_Provided data_.
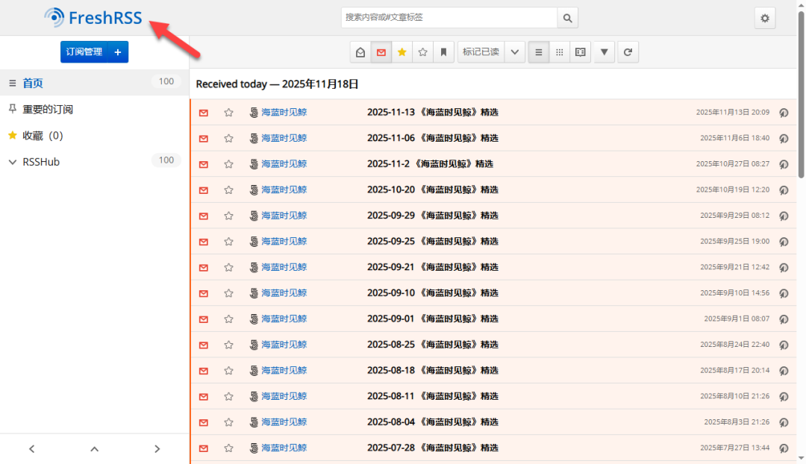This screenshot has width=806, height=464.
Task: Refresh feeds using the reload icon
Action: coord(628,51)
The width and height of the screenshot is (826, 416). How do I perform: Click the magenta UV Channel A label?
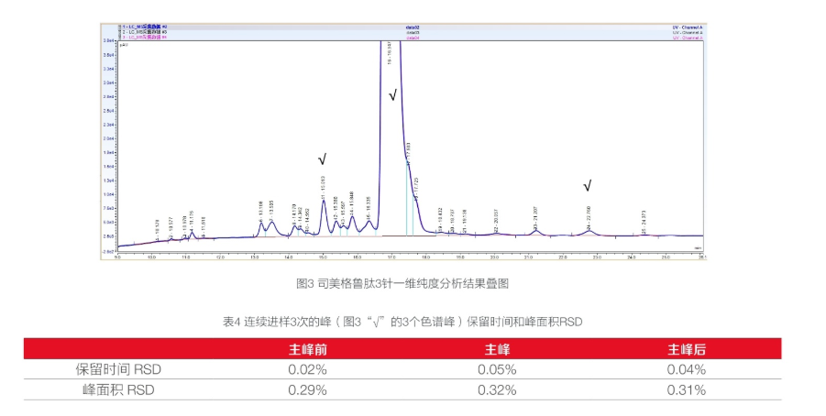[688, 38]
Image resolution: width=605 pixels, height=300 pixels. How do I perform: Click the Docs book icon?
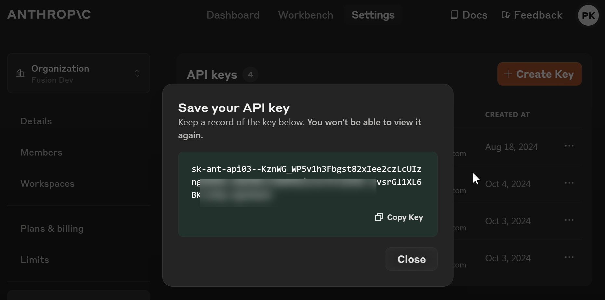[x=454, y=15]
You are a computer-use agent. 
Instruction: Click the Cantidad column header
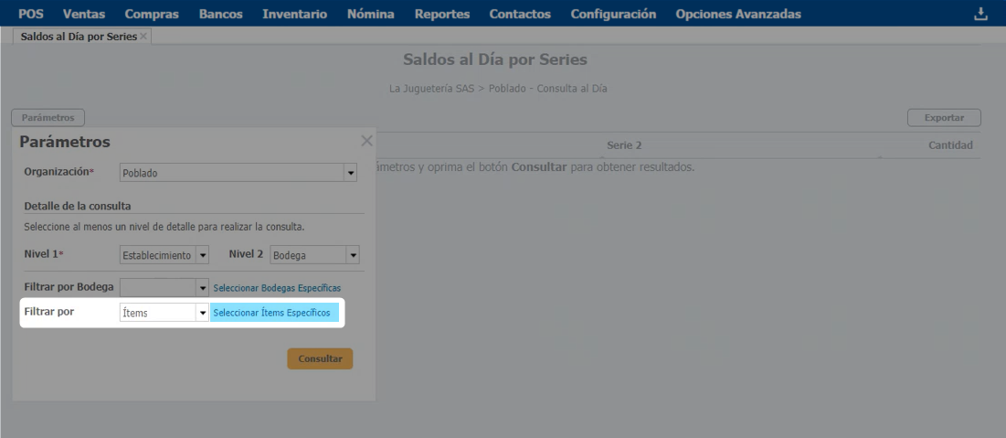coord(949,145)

_Problem_.
Every line from the one with "Image resolution: width=605" through the end of the records is to be reproduced exactly, and the pictures are to be left out.

_Task answer_.
Image resolution: width=605 pixels, height=300 pixels. How do I perform: Click the Docs book icon?
[x=454, y=15]
You are a computer-use agent. 
Instruction: Click the Cantidad column header
coord(949,145)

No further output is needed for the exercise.